START MATERIAL SHOWN

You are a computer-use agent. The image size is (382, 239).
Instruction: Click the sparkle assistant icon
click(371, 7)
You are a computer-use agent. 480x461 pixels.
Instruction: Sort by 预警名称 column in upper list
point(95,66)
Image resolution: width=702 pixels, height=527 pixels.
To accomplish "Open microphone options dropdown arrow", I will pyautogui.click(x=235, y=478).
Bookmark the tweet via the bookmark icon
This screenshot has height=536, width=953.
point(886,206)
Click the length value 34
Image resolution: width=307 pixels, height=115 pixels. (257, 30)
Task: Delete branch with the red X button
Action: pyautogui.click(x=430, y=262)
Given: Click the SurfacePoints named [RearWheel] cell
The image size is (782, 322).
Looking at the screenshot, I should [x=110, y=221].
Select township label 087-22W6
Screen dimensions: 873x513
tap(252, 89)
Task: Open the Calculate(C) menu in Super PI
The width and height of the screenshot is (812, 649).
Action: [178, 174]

END MATERIAL SHOWN

→ PROBLEM DESCRIPTION
Each entry should be duplicated exactly as it was given.

→ TASK RESULT
You are a computer-use agent. The image size is (382, 239).
Instruction: Click the sparkle assistant icon
click(371, 7)
You are a computer-use agent. 480x461 pixels.
Instruction: Sort by 预警名称 column in upper list
point(95,66)
Image resolution: width=702 pixels, height=527 pixels.
To accomplish "Open microphone options dropdown arrow", I will pyautogui.click(x=235, y=478).
Bookmark the tweet via the bookmark icon
This screenshot has height=536, width=953.
point(886,206)
Click the length value 34
Image resolution: width=307 pixels, height=115 pixels. (257, 30)
Task: Delete branch with the red X button
Action: pyautogui.click(x=430, y=262)
Given: Click the SurfacePoints named [RearWheel] cell
The image size is (782, 322).
Looking at the screenshot, I should [x=110, y=221].
Select township label 087-22W6
Screen dimensions: 873x513
tap(252, 89)
Task: Open the Calculate(C) menu in Super PI
The width and height of the screenshot is (812, 649).
Action: [178, 174]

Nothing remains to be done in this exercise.